Transcribe the closing lines of the listing exactly, starting at the one that contains "ЧАСТІ ПИТАННЯ (94, 952)" and including the last.

/---

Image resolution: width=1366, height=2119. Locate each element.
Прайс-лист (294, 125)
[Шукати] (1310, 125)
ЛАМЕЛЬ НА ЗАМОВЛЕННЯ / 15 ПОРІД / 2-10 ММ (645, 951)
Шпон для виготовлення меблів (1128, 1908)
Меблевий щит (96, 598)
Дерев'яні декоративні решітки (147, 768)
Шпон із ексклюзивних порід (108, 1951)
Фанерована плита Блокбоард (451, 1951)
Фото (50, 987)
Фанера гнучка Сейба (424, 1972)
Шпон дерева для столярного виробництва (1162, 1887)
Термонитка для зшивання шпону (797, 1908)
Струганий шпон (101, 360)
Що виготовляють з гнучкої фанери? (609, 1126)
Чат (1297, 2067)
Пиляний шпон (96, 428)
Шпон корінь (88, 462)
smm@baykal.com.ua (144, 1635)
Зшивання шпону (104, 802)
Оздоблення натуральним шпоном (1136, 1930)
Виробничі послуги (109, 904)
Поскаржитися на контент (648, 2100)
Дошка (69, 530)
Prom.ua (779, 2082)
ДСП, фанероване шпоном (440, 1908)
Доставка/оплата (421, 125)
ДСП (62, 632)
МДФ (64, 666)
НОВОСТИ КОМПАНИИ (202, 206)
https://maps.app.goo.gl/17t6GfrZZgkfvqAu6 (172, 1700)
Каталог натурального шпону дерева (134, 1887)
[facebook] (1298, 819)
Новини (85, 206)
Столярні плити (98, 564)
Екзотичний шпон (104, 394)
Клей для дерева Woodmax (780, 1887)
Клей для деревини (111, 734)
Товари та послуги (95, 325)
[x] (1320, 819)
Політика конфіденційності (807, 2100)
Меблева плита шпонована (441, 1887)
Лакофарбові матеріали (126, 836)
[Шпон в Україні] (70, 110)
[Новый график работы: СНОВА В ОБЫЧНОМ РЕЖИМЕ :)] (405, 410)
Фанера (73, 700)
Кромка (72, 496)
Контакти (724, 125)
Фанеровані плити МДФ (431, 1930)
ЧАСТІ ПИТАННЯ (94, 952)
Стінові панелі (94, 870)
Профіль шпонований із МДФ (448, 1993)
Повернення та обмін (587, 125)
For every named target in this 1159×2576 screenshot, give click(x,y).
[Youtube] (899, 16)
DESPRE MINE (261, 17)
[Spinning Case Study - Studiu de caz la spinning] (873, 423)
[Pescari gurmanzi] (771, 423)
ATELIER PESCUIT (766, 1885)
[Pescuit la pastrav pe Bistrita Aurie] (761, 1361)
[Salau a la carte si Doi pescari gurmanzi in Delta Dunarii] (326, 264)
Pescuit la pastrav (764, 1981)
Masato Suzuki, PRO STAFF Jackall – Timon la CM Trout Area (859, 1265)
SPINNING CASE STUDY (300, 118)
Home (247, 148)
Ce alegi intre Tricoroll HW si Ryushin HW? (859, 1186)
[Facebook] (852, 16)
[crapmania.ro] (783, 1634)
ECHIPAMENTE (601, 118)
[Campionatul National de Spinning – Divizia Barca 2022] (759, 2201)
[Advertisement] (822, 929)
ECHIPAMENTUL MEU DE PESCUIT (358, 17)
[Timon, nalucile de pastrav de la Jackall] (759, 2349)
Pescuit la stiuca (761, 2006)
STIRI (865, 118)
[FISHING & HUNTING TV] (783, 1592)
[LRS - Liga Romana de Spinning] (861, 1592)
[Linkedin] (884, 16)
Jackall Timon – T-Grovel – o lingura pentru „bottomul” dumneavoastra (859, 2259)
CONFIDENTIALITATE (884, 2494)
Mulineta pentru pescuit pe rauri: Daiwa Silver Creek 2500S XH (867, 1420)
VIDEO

\---

Your response ::
ЧАСТІ ПИТАННЯ (94, 952)
Стінові панелі (94, 870)
Профіль шпонований із МДФ (448, 1993)
Повернення та обмін (587, 125)
For every named target in this 1159×2576 screenshot, give click(x,y).
[Youtube] (899, 16)
DESPRE MINE (261, 17)
[Spinning Case Study - Studiu de caz la spinning] (873, 423)
[Pescari gurmanzi] (771, 423)
ATELIER PESCUIT (766, 1885)
[Pescuit la pastrav pe Bistrita Aurie] (761, 1361)
[Salau a la carte si Doi pescari gurmanzi in Delta Dunarii] (326, 264)
Pescuit la pastrav (764, 1981)
Masato Suzuki, PRO STAFF Jackall – Timon la CM Trout Area (859, 1265)
SPINNING CASE STUDY (300, 118)
Home (247, 148)
Ce alegi intre Tricoroll HW si Ryushin HW? (859, 1186)
[Facebook] (852, 16)
[crapmania.ro] (783, 1634)
ECHIPAMENTE (601, 118)
[Campionatul National de Spinning – Divizia Barca 2022] (759, 2201)
[Advertisement] (822, 929)
ECHIPAMENTUL MEU DE PESCUIT (358, 17)
[Timon, nalucile de pastrav de la Jackall] (759, 2349)
Pescuit la stiuca (761, 2006)
STIRI (865, 118)
[FISHING & HUNTING TV] (783, 1592)
[LRS - Liga Romana de Spinning] (861, 1592)
[Linkedin] (884, 16)
Jackall Timon – T-Grovel – o lingura pentru „bottomul” dumneavoastra (859, 2259)
CONFIDENTIALITATE (884, 2494)
Mulineta pentru pescuit pe rauri: Daiwa Silver Creek 2500S XH (867, 1420)
VIDEO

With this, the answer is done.